2Gonzalo Queipo de Llano y Sierra (5 February 1875 – 9 March 1951) was a Spanish military leader who rose to prominence during the July 1936 coup and soon afterwards the Spanish Civil War and the White Terror that followed. Capturing Seville with a force of at least 4,000 troops and ordering mass killings, he later made ridiculous claims, including that the city had been defended by 100,000 armed communists and that the fascist military troops had taken the city with as few as fifteen men. Quiepo de Llano publicly called for women of the Republican opposition to be raped.
3From Wikipedia: The Cuerpo de Seguridad y Asalto (English: Security and Assault Corps) was the heavy reserve force of the blue-uniformed urban police force of Spain during the Spanish Second Republic. (for more, see Glossary)
Andalusia: One of the ‘autonomous regions’ of the Spanish state, large southern region, from Al Andalus, province of the Moorish conquest of large areas of the Spanish state. After the Canary Islands it was the easiest for Franco’s troops to reach from the Spanish colony in North Africa; its defenders lacked time to prepare and did not last long against a well-armed and large invasion force.

Items stored from a collection
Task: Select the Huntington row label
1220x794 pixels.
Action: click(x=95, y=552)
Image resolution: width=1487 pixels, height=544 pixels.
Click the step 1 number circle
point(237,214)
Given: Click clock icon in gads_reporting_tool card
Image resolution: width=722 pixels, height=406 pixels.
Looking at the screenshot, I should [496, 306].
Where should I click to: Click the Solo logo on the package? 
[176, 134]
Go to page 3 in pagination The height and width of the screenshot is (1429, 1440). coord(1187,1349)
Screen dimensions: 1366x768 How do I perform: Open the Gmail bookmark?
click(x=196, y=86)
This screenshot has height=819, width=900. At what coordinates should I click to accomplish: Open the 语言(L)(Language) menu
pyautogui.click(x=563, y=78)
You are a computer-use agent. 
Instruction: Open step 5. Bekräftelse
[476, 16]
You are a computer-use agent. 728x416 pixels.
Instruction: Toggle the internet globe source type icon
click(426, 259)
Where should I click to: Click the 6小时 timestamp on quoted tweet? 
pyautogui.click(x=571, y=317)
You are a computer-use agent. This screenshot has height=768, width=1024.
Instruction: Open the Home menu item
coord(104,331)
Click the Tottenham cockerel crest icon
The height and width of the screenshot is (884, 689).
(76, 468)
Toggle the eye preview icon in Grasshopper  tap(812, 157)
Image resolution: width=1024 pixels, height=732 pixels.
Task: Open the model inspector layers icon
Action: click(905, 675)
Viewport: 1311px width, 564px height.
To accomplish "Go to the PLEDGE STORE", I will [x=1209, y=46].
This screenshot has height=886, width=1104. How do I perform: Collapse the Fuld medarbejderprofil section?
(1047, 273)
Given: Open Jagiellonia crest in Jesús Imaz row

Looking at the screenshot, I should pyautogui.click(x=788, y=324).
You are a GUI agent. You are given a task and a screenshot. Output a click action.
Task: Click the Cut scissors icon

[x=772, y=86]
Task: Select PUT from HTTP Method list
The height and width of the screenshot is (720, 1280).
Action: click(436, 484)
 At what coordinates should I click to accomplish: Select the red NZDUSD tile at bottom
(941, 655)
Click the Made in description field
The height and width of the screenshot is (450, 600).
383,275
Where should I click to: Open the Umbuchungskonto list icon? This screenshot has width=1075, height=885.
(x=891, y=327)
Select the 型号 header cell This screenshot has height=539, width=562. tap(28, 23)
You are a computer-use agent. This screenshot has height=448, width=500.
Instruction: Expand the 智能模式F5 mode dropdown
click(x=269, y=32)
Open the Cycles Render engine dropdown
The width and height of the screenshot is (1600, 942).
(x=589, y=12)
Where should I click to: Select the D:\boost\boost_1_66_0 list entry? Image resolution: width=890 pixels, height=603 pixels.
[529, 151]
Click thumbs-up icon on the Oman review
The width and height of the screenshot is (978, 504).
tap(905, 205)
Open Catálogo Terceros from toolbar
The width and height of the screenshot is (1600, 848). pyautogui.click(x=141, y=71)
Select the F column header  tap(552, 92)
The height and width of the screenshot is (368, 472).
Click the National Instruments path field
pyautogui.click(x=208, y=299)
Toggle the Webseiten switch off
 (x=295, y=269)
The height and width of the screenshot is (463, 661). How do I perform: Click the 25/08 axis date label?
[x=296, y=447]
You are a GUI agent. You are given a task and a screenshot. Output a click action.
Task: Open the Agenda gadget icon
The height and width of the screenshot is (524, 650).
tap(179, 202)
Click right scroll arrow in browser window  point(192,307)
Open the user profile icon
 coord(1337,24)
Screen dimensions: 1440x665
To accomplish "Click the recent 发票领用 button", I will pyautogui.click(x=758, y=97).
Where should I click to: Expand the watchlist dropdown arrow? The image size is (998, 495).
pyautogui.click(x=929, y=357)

» WHAT NEEDS TO BE DONE
Can you copy the notes on the Spanish Civil War above word for word, from start to finish?

» REPLY
2Gonzalo Queipo de Llano y Sierra (5 February 1875 – 9 March 1951) was a Spanish military leader who rose to prominence during the July 1936 coup and soon afterwards the Spanish Civil War and the White Terror that followed. Capturing Seville with a force of at least 4,000 troops and ordering mass killings, he later made ridiculous claims, including that the city had been defended by 100,000 armed communists and that the fascist military troops had taken the city with as few as fifteen men. Quiepo de Llano publicly called for women of the Republican opposition to be raped.
3From Wikipedia: The Cuerpo de Seguridad y Asalto (English: Security and Assault Corps) was the heavy reserve force of the blue-uniformed urban police force of Spain during the Spanish Second Republic. (for more, see Glossary)
Andalusia: One of the ‘autonomous regions’ of the Spanish state, large southern region, from Al Andalus, province of the Moorish conquest of large areas of the Spanish state. After the Canary Islands it was the easiest for Franco’s troops to reach from the Spanish colony in North Africa; its defenders lacked time to prepare and did not last long against a well-armed and large invasion force.